Settings

ScrapQD uses below default configuration to function properly. Below configs can be overridden by user config. Default config is located here.

Config

APP_NAME

Default app name is ScrapQD. You can change this from config.

CRAWLERS

Requests and Selenium are system crawlers. If the defines customer executor, it needs to defined in the config.

LEAVES

Application owner can define custom leaves for their use case and provide in config to use in the query. Leaves are explained here.

QUERY_FIELDS

Application owner can define additional query fields (ex: puppeteer) and provide in the config. Queries are explained here.

BROWSERS

System uses GOOGLE_CHROME, FIREFOX browser in selenium to crawl modern webpages (javascript rendering). Custom browser can be created using Browser class and update this configuration.

DATATYPE_CONVERSION

Additional custom data type conversion mapping for the application.

NON_MULTI_RESULT_LIST

Config whether to send result as List or return single element when multi=False in the leaf nodes. You can read more from here.

LOCAL_CACHE_TTL

Fetch results are cached in local memory to speed up development. However, lifetime of the cache will be 10 minutes by default. You can update this config to change ttl of cache. You can read more about this here.

USER_AGET_DATA_FILE

User-Agent is added to each request headers while using fetch query. ScrapQD library has set of latest user agents in the file to load.
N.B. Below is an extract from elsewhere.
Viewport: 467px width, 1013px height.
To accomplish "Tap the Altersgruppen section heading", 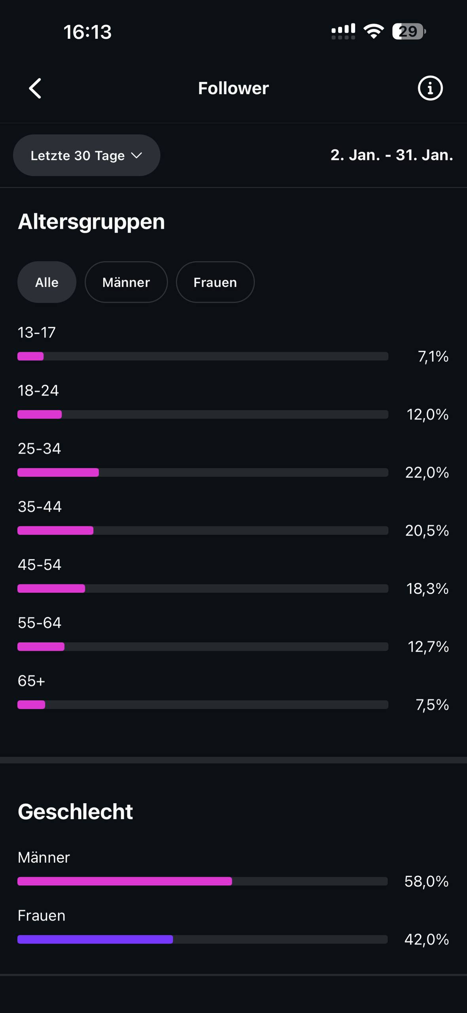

You can override them if you have your own user-agent files. Each user agent entry should on new line.

Note

Best to keep user-agent updated with latest agents on regular basis. Sites might return different format for older user agents.

USER_AGET_DATA

You can set this as list of user agents. System will use this and ignore USER_AGET_DATA_FILE config.

CHROMIUM_VERSION

System downloads latest version on chromium engine. You can set this to use the same version. Latest version will be downloaded by default.

GECKODRIVER_VERSION

If you are using firefox browser, you can set this to use specific gecko driver version. Otherwise latest version will be used.

DEFAULT_BROWSER

GOOGLE_CHROME is the default browser used in the library. You can update this to change to “FIREFOX”.

How to Create config

You can add additional LEAVES, CRAWLERS, QUERY_FIELDS and DATATYPE_CONVERSION. But you can not override the system config.

You can override rest of the configs. You can create the file with configs as here and set SCRAPQD_CONFIG environment variable.

Example:

Your project files are under google_search and you have your config /google_search/configuration/scrapqd_config.py.

Your environment variable should be

SCRAPQD_CONFIG=configuration.scrapqd_config